Dealing with computational graphs has been interesting. For more in-depth and thorough understanding of the computational graphs, that is the construction of the graphs in PyTorch and the execution of the graphs, look into these awesome articlescomputational graphs constructedandcomputational graphs execution
before we finish
Remember us talking about leaf Tensors. This is a variable that is at the beginning of a graph. These variables are the only variables that we can acquire the gradients using .grad. For instance, in the previous computations, we cannot access the gradients of y or of z because they do not start the graph.
print("x is leaf:")
print(x.is_leaf)
print("w is leaf:")
print(w.is_leaf)
print("y is leaf:")
print(y.is_leaf)
print("z is leaf:")
print(z.is_leaf)
            x is leaf:
True
w is leaf:
True
y is leaf:
False
z is leaf:
False
          
Let us look into some variable initialization in Pytorch and see if they are characteristic of a leaf Tensor.
#############################################################
#                                                           # 
#   A leaf Variable is a variable that is at the beginning  #
#   of the graph. That means that no operation tracked by   #
#           the autograd engine created it.                 #
#  This is what you want when you optimize neural networks  # 
#       as it is usually your weights or input.             #
#                                                           # 
#############################################################
#                                                           # 
#   So to be able to give weights to the optimizer, they    #
#   should follow the definition of leaf variable above.    #
#                                                           # 
#############################################################
#
check_is_leaf = lambda x: print(f"a is leaf {x.is_leaf}")

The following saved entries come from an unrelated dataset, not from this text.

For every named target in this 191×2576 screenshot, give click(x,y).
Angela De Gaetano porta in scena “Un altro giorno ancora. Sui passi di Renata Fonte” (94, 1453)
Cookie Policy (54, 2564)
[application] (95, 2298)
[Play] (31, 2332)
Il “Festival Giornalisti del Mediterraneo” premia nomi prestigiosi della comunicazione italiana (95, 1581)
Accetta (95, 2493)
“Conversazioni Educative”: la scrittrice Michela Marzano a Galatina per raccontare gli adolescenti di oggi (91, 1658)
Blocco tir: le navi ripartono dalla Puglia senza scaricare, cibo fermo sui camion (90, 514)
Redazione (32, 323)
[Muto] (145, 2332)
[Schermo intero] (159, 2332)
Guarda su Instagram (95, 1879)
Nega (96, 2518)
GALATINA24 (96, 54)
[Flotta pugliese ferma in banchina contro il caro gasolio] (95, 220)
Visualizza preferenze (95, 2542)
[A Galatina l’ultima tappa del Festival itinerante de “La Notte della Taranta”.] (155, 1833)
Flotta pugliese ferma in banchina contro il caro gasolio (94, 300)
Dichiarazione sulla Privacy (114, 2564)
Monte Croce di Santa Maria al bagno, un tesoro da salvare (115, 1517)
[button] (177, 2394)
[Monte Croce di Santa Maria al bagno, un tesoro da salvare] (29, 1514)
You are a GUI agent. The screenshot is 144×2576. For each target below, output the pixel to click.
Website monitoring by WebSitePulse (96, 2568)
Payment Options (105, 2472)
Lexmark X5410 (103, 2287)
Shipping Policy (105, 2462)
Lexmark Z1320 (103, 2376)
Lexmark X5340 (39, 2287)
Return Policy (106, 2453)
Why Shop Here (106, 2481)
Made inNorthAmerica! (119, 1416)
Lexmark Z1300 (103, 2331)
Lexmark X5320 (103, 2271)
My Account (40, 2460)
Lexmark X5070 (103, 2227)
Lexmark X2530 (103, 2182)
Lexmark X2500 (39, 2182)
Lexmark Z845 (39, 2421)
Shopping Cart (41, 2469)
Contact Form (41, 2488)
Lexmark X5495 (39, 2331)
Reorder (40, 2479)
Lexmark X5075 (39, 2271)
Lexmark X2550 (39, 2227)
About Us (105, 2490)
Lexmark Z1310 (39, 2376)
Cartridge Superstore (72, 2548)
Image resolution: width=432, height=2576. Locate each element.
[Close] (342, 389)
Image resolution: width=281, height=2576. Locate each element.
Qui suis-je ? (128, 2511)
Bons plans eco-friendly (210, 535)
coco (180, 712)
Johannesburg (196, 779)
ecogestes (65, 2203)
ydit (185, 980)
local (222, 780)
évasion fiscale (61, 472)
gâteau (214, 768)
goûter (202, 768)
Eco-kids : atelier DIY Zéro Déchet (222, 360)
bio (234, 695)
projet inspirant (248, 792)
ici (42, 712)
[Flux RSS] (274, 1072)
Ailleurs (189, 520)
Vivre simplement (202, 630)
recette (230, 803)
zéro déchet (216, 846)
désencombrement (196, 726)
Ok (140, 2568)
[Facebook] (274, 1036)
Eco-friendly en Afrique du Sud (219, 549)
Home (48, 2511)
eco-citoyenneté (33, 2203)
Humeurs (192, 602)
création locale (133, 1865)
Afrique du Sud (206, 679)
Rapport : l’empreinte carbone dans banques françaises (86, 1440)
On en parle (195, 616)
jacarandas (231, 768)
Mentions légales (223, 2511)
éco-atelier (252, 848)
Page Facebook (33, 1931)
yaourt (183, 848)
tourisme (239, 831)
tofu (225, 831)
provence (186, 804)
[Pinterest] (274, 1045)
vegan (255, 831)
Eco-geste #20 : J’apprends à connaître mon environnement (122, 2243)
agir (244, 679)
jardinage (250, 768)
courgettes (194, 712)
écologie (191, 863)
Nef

a = torch.rand(10, requires_grad=True) 
check_is_leaf(a)
# a is a leaf variable

a = torch.rand(10, requires_grad=True).double() 
check_is_leaf(a)
# a is NOT a leaf variable as it was created by the operation 
# that cast a float tensor into a double tensor
# note that rand automatically casts the value passed to float
# hence why before the .double(), it is a float

a = torch.rand(10).requires_grad_().double()
check_is_leaf(a)
# equivalent to the formulation just above: not a leaf variable

a = torch.rand(10).double() 
check_is_leaf(a)
# not the result of an operation, is a leaf Tensor

a = torch.rand(10).double().requires_grad_() 
check_is_leaf(a)
# is a leaf variable because the requires_grad is applied
# in place after the casting operation

a = torch.rand(10, requires_grad=True, device="mps")
check_is_leaf(a)
# a requires grad, has no operation creating it: it's a leaf 
# variable as well and can be given to an optimizer

a = torch.rand(10, requires_grad=True)
a = a.to("mps")
check_is_leaf(a)
# is not a leaf Tensor, as the value was moved to the mps from 
# the cpu by the .to function, and not done in place as
# is the case with the previous function
            a is leaf True
a is leaf False
a is leaf False
a is leaf True
a is leaf True
a is leaf True
a is leaf False
          
With this look into passing input Tensor into a function to get the output foward pass, then doing a .backward() to compute the gradients of the leaf Tensor ( backpropagation ) is the very core of optimization, which we'll have fun exploring in future sections.